Les deux jeans. 1975
Sans pouvoir expliquer vraiment pourquoi, certains événements, parfois anodins, impriment leurs marques comme un tatouage sur la peau de notre vie et assurent à jamais, un rôle de guide de nos destins.
En cet été 1975 nous étions, Éric, mon frère d’internat et moi en rupture de ban en France, pays de notre nationalité, mais pas celui de notre naissance, encore moins celui de notre culture et de notre cœur.
Nous savions tout retour impossible vers notre Algérie et dans cette étrange contrée familière mais fantasmée, nous tentions de sortir de notre statut de vieux lycéens sans pour autant encore, rejoindre la cohorte des jeunes adultes, une parenthèse avant la vraie vie.
Nous vivions en tribu, par le partage de nos biens et de notre mal, de nos rires nombreux et de nos pleurs plus rares.

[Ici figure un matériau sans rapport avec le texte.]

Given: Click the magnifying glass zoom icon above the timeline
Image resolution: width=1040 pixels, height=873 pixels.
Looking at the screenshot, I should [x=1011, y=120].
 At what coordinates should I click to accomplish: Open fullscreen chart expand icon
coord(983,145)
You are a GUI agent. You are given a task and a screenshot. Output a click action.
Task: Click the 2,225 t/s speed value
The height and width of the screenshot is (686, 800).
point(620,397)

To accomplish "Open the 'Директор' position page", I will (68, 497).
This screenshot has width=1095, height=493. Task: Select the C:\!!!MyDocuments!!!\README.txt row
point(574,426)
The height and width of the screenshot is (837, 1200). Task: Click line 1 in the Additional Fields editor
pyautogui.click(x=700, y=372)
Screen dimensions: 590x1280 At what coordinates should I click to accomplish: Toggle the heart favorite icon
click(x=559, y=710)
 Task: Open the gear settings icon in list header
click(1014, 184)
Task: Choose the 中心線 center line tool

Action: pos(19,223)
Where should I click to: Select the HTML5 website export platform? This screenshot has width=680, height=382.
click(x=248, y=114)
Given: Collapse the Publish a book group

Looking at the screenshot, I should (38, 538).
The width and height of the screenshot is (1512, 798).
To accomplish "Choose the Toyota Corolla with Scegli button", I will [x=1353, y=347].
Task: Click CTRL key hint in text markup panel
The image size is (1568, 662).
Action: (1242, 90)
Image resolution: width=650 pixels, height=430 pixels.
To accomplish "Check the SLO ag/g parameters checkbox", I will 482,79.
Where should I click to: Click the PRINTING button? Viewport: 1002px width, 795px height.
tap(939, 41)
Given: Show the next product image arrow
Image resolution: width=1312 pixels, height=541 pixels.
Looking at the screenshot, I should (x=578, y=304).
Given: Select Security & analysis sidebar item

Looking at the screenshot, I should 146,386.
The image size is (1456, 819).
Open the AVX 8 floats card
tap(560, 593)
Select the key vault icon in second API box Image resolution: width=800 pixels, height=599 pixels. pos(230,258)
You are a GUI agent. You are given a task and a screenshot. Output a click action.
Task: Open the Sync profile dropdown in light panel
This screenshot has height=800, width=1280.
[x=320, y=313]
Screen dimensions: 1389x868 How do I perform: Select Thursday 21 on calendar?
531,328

Un ami d’Algérie nous avait procuré une 2CV Citroën de 1955, grise, un peu cabossée, mais somme toute pimpante, et avec ce vaisseau antédiluvien nous avions depuis Cannes, parcouru les routes de France au gré de nos visites à nos camarades d’internat qui nous avaient, imprudemment, invités à passer les voir, par politesse sociale, sans croire un instant qu’ils nous trouveraient bientôt, sur leur palier, affamés et douchés d’il y a trois semaines !
Nous n’avions bien sûr pas les papiers du véhicule et encore moins l’assurance, juste celle que nous avait donnée verbalement notre camarade en même temps que de vagues explications concernant l’absence de clé de contact, cependant les perspectives immenses offertes par son futur usage, balayèrent rapidement nos doutes, et nous partîmes donc, dare-dare, partageant la conduite, les frais de carburant et mon permis de conduire !
Pour le gîte et le couvert, nous glanions et campions au hasard des rencontres, des champs de paysans et des arbres fruitiers et des petits boulots que nous trouvions parfois.
Après de multiples pérégrinations, nous avions échoué à Lyon, sans capote de notre auto, celle-ci étant restée sur une route près de Royan, après que nous ayons croisé, au creux d’un vallon, un poids lourd lancé à toute vitesse dont le souffle de la rencontre nous avait décapités de notre hayon toilé.
Nous étions là depuis quelques jours, hébergés à l’ombre de platanes de la place Carnot d’alors, celle d’avant la nouvelle gare Perrache et les voies rapides qui la tuèrent définitivement en l’amputant de sa partie sud.
A cette époque, c’était une alternative champêtre et villageoise à l’orgueilleuse place Bellecour, aride comme une vie sans rire, bordée par une brasserie réputée, une boite de nuit dont l’emblème était une femme en borsalino et où « le whisky était à gogo », de nombreux restaurants, bars et un garage de quartier.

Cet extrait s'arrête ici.